前一刻,倭寇大军还在为即将到来的破城狂欢而嘶吼。
后一刻,死亡的阴影便从他们的背后悄然笼罩。
“砰砰砰——!”
率先开火的,是两百支鸟铳。
那是经过戚继光改良的制式火器,射程更远,威力更大。
铅弹在火药的推动下,发出尖锐的啸叫,轰进倭寇毫无防备的后心。
冲在最前方的倭寇应声而倒,连惨叫都来不及发出,便被后续的同伴踩踏成泥。
紧接着,是五门虎蹲炮的怒吼。
它们被架设在定风山的半山腰,居高临下。
炮弹在人群中炸开,铁片与碎石四散飞溅,掀起一阵阵血肉模糊。
断肢残骸伴随着凄厉的哀嚎冲天而起,瞬间在倭寇的后阵中清出了一片片触目惊心的真空地带。
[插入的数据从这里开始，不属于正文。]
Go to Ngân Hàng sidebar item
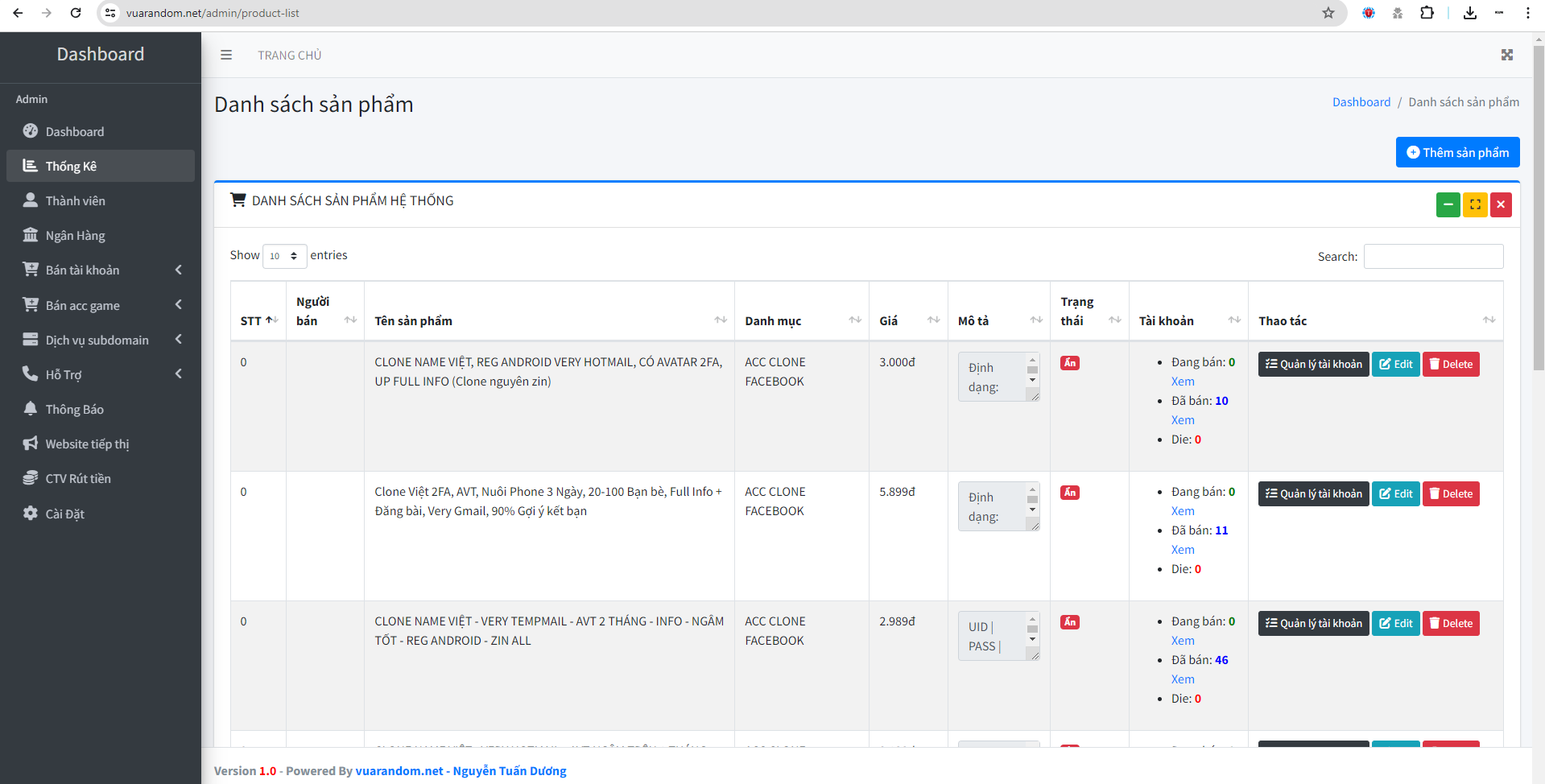Viewport: 1545px width, 784px height. tap(75, 236)
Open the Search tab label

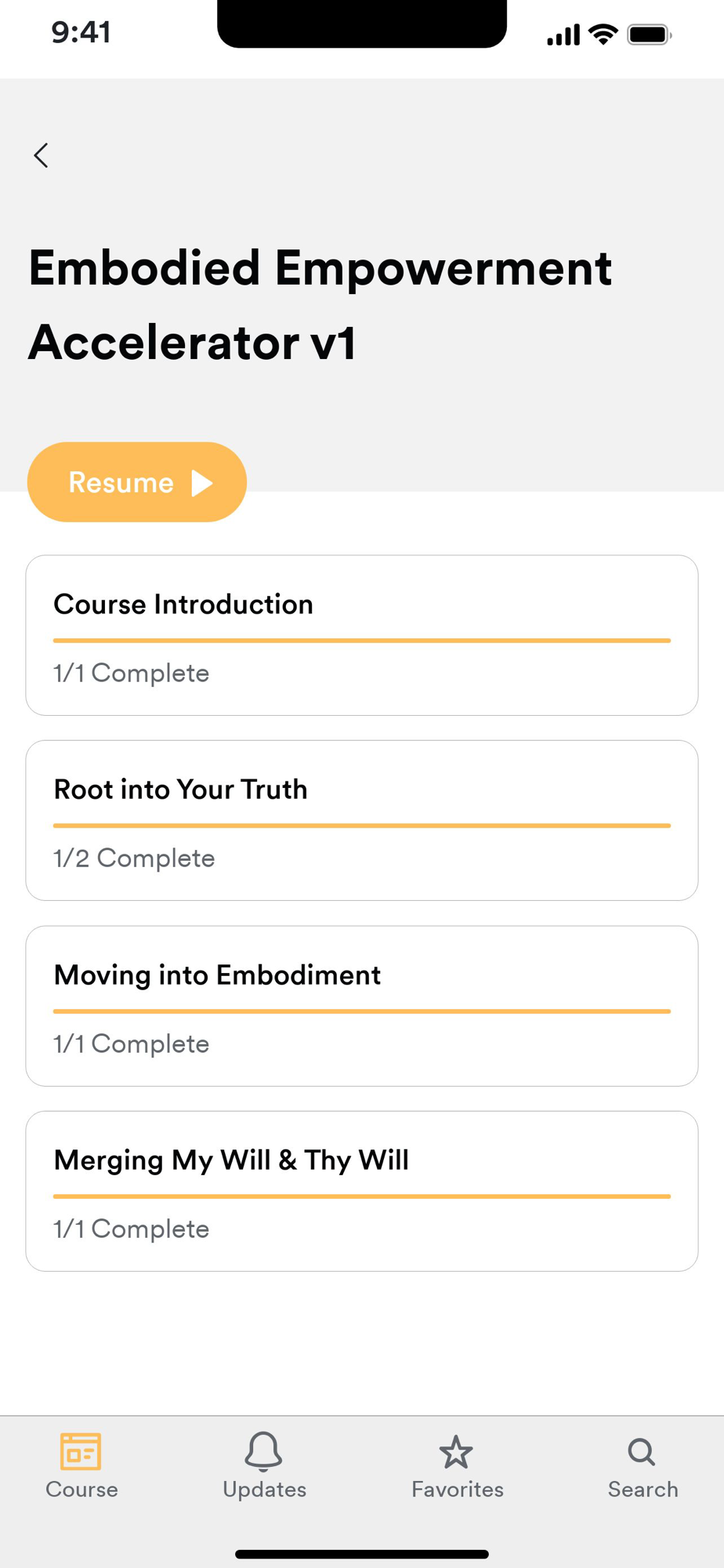(x=643, y=1490)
仅仅是一个照面的工夫,倭寇的阵型后方便倒下了黑压压的一大片,少说也有一百多人。
这突如其来的打击,直接让倭寇愣住了。
原本疯狂涌向城墙的浪潮,戛然而止。
无数双惊恐、茫然的眼睛,齐刷刷地转向了定风山的方向。
他们看到了什么?
一支军队。
一支他们从未见过的,如如钢铁般冰冷的军队。
没有杂乱的呼喝,没有散漫的冲锋。
只有整齐划一的步伐,只有冰冷坚固的盾牌,只有从盾牌缝隙中探出的、闪烁着寒光的枪尖与刀锋。
鸳鸯阵!
这套脱胎于古代兵法,又经戚继光呕心沥血改良的阵法,此刻如同一台精密的杀戮机器,缓缓碾压而来。
最前方的藤牌手半蹲着身子,巨大的藤牌将整个小队护得严严实实。
倭寇的箭矢射在上面,发出“咄咄”的闷响,却无法穿透分毫。
紧随其后的狼筅手,手中的狼筅长达一丈五尺,顶端布满锋利的枝桠和铁钩,如同移动的铁蒺藜丛林。
倭寇手中的长刀短剑,根本无法近身。
他们挥舞着狼筅,或扫或刺,轻易便能将冲上来的倭寇勾倒在地,随即被后方的长枪手一枪毙命。
长枪手们则在藤牌与狼筅的掩护下,冷静而高效地执行着刺杀动作。
他们不求杀伤多少,只求一击致命。
每一枪刺出,必然带走一条性命。
长刀手则负责斩断敌人的兵器,砍杀漏网之鱼,保护着侧翼的安全。
而在阵型的最后方,那两百名鸟铳手,在队官的号令下,冷静地进行着三段式射击。
装填,瞄准,击发。一排射击完毕,立刻退后装填,下一排跟上。
密集的弹雨从未停歇,持续不断地收割着倭寇的生命。
这是一场完全不对等的屠杀。
倭寇们引以为傲的个人武勇,在戚家军严密无情的军阵面前,显得如此可笑和无力。
他们就像一群挥舞着柴刀的疯子,冲向了一座移动的钢铁堡垒。
除了留下一的尸体,什么也做不到。
“啊——!”
一名倭寇头目挥舞着武士刀,仗着勇力,试图冲破阵型。
不等他冲出几步,就被一杆狼筅缠住了脚踝,猛地一带,整个人失去平衡,重重摔倒在地。
他还没来得及挣扎,三杆长枪便从不同的角度,毫不留情地刺穿了他的身体。
鲜血从他的口中涌出,他眼中最后的神采,是那面迎风招展的“戚”字大旗,以及旗帜下,那一张张年轻而冷漠的脸。
恐惧,如同瘟疫一般,在倭寇阵中飞速蔓延。
他们引以为傲的凶悍与残忍,在绝对的实力和严明的军纪面前,被碾得粉碎。
他们开始溃散,开始逃跑。
不再冲向乐清城墙,而是像没头的苍蝇一样,四散奔逃,只恨爹娘少生了两条腿。
……
“大当家!城东……城东快破了!”
一名倭寇头目浑身浴血,兴奋地冲到汪直面前,嘶声高喊。
“兄弟们已经杀上城头了!请大当家移驾东门,亲自督战,一鼓作气,拿下乐清!”
汪直站在中军大纛之下,听着耳边传来的喊杀声和捷报,脸上的狞笑愈发张扬。
他用力地呼吸着空气中弥漫的血腥味,只觉得无比的香甜。
“哈哈哈哈!”他放声大笑,声音在整个战场上回荡,“好!好啊!”
“让兄弟们加快速度,今天夜里就在乐清县过夜!”
“女人和银子,要多少有多少!”
他心中的得意与快意,几乎要满溢出来。